===== Document section

Dr. Frank Fortunato has been a dear friend of ours for many years. His extensive experience as a worship missionary around the globe with Operation Mobilization along with his nuanced and well-developed theology of worship is a guiding light in our work as global worship leaders. Here is a reposted article on the subject of diversity in worship. ~ Peter Shu, Founder, Global Worship Movement.

DECLARE GOD’S GLORY

A modest discussion about Global Worship

By Frank Fortunato

Reposted from article for Worship Leader Magazine

It’s Christmas season at a large Southern California church. Someone announces that the next song will be a Nigerian Christmas carol sung and performed on twelve djembe drums. An African cry of excitement pierces the air in the filled-to-capacity 5,000-seat auditorium. Fuller Professor Roberta King described the moment as one of ecstatic joy for those Nigerian Californians who had the opportunity to experience Christmas for those few moments in their own musical language.

While ethnic melodies enrich the worship across the nation, many churches are still rather clueless about incorporating an African song with djembe drum into a Christmas celebration. So Roberta has been at the forefront exhorting churches to catch on and catch up. She describes the peril North American churches face when not adequately ministering to the wide range of worship needs in the ever-changing cultural make-up of our congregations, calling it a 21st century version of cultural imperialism. With prophetic precision she shares how the use of culturally distinctive worship practices different from our own broadens and enriches our understandings of the breadth of God on a global scale.i

However, engaging in multi-cultural worship in our churches is not for the fainthearted pastor or worship leader. Roberta adds that it will require hard work, learning to understand other people’s cultural rites, songs, and prayers and how to adapt them into multicultural worship. John Witvliet, head of the Calvin Institute of Christian Worship sizes up the daunting attempt: “The topic of Christian worship worldwide…is endlessly interesting, profoundly instructive, and unmanageably large. The scope is nothing less than the worship practices of the world’s two billion Christians—Orthodox, Roman Catholic, Protestant, and Pentecostal—in 200+ countries and hundreds of cultural and ethnic groups, each of whom have unique patterns of dress, speech, aesthetic sensibilities, interpersonal communication habits…” ii What follows is a very modest attempt to offer some brushstrokes on the huge global worship canvas. A good place to begin is Ps 96:3, “declare His glory among the nations.”

==========

Requirements:
[A] In the global worship article, how many seats does the Southern California church auditorium have?
[B] Print everything in the global worship article from "Reposted from article" down to "own musical language.".
The data that comes next is from a separate source, not from the global worship article.

===== Dataset excerpts

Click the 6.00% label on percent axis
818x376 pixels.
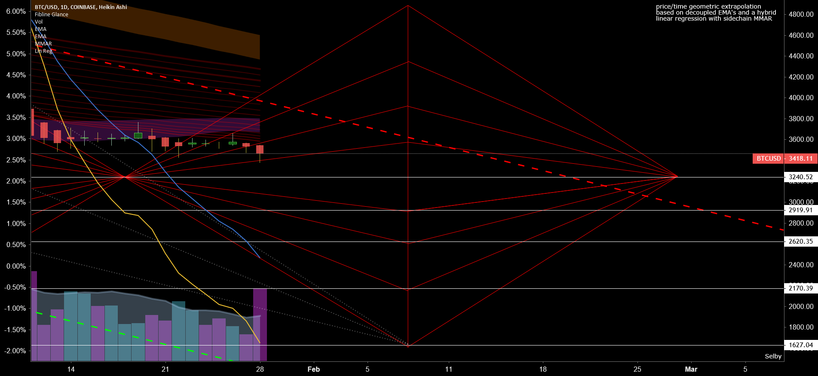(x=16, y=12)
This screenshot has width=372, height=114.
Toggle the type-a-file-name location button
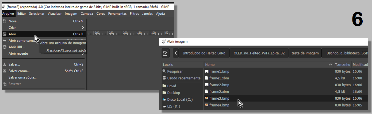[166, 53]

==========

Replies:
[A] 5,000 seats.

[B]
Reposted from article for Worship Leader Magazine

It’s Christmas season at a large Southern California church. Someone announces that the next song will be a Nigerian Christmas carol sung and performed on twelve djembe drums. An African cry of excitement pierces the air in the filled-to-capacity 5,000-seat auditorium. Fuller Professor Roberta King described the moment as one of ecstatic joy for those Nigerian Californians who had the opportunity to experience Christmas for those few moments in their own musical language.